EVERETT, Wash. — After 34 years, the person responsible for setting a three-alarm fire that killed a firefighter at Everett Community College in 1987 will be held accountable.

Everett firefighter Gary Parks, 48, died fighting the fire that destroyed the school’s library and student union.

Investigators now know that the person who set the fire on Feb. 16, 1987, was Elmer Nash, who was charged on Thursday with first-degree murder in the firefighter’s death. Nash pleaded guilty.

He was 12 years old when he set the fire. Nash is now 47.

By the time fire trucks rolled up to the campus shortly after 3 a.m., the fire was raging. Walls and sections of roof had collapsed or were close to falling over.

Crews trying to get water to the base of the flames entered with air tanks so they could breath amid the thick smoke.

Parks, who was an 18-year veteran of the Everett Fire Department, became separated from five other firefighters and became trapped inside the building, where he died.

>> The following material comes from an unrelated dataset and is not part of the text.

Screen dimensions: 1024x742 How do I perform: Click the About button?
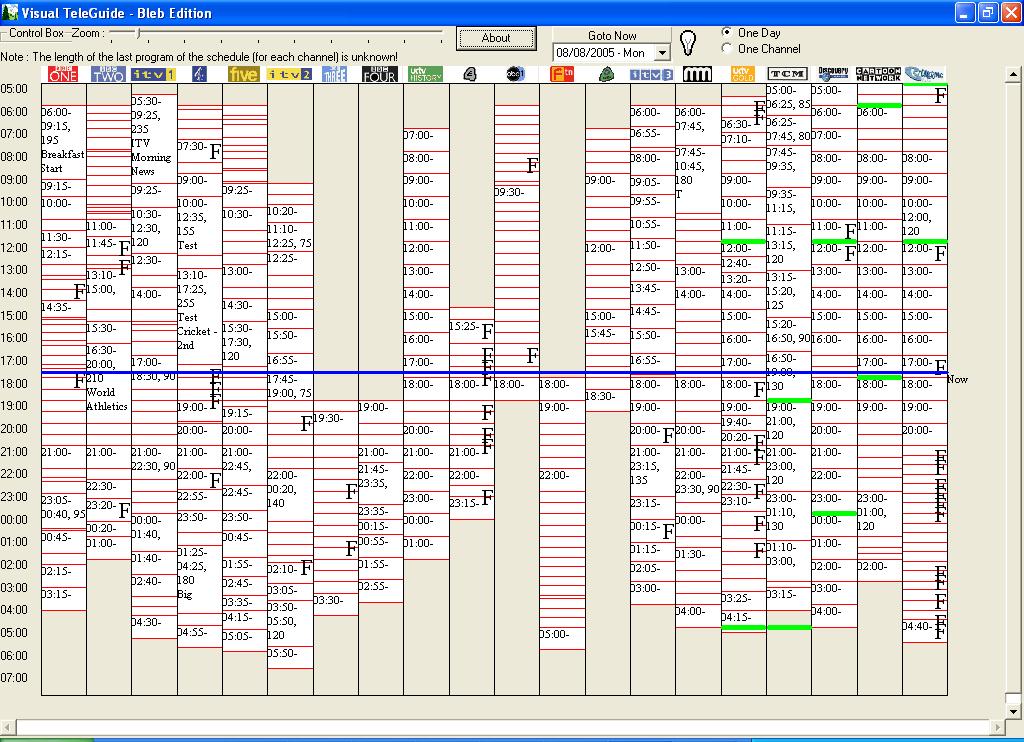pos(496,38)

Firefighters were never able to gain control of the fire, which essentially burned itself out.

The fire consumed an estimated 48,000 books and 19,000 periodicals, including yearbooks and historical records, the college said. Damages totaled more than $8 million, according to the school.

Police said several potential suspects, all juvenile males, were initially identified and were believed to have entered the library through an open window and deliberately started a fire during a burglary.

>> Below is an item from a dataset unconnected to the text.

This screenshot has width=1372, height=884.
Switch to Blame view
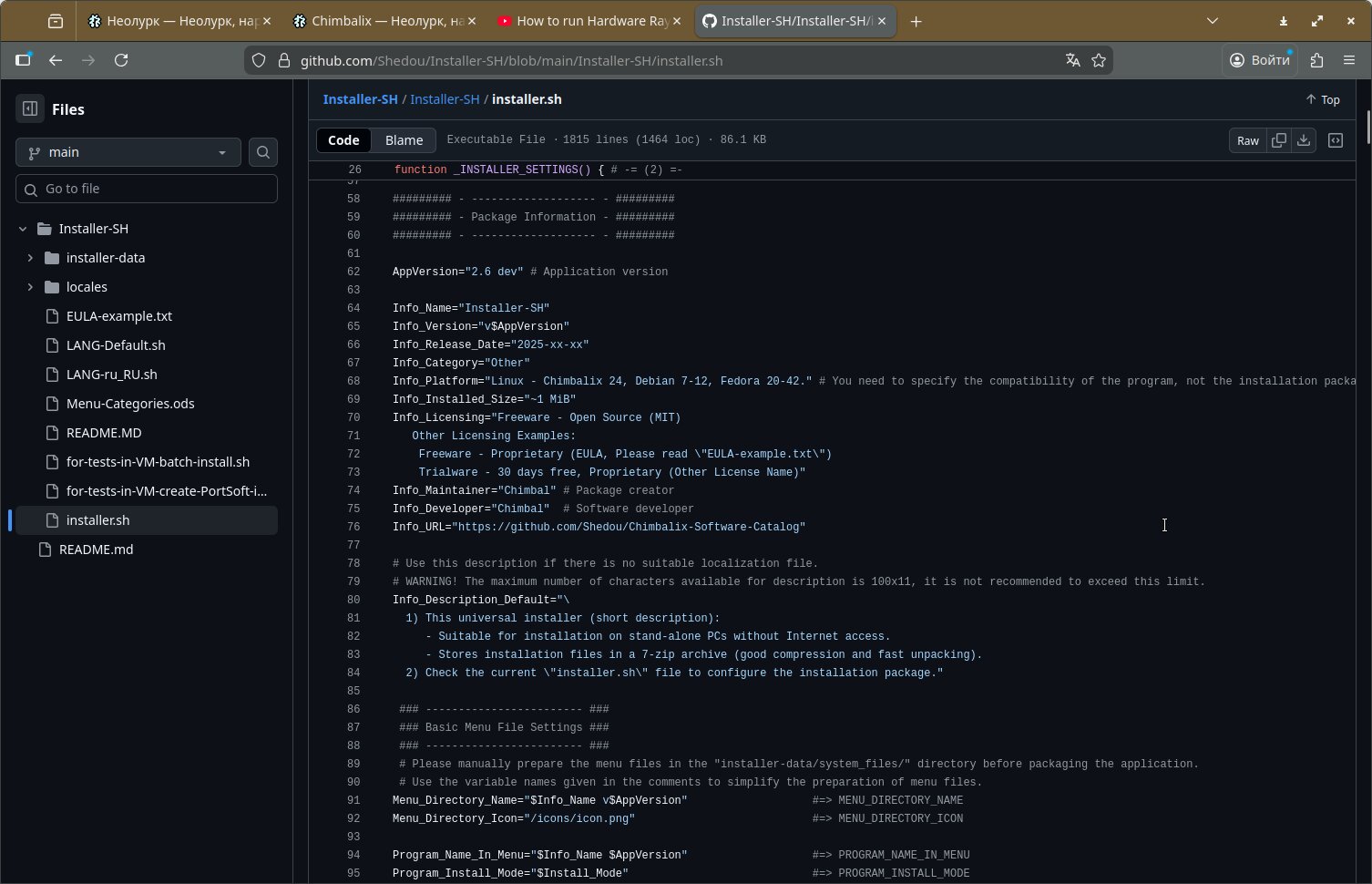pyautogui.click(x=404, y=140)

But detectives couldn’t establish probable cause for any suspects. Over the years, many investigators reviewed the case but were unable to make considerable progress.

“In 2016, Arson Detective Mike Atwood took over the case. After reviewing what steps other investigators took, Detective Atwood compiled information that led to multiple interviews with Elmer Nash, Jr. It was during the interviews that Elmer discussed the fire and provided details that only someone involved would know. Eventually, Nash confessed to starting the fatal fire and expressed concern that he hadn’t intended to hurt anyone. Detective Atwood continued his investigation with interviews of other witnesses that Nash had previously confessed to,” the City of Everett said in a news release.

After decades of wondering, the victim’s family finally has answers.

“Gary was a good man, a trusted partner and friend you could always count on. He was there to help a daughter fix her car, help a wife put on her ski boots and never had a day he didn’t show up to work his shift at the Everett Fire Department,” wife Kathy Parks said. “We are so very grateful to the detectives who never gave up on this case. Our family will always suffer knowing Gary hasn’t reaped the fruits of his life, grandchildren, daughters’ successes, and a wife who will cherish him forever.”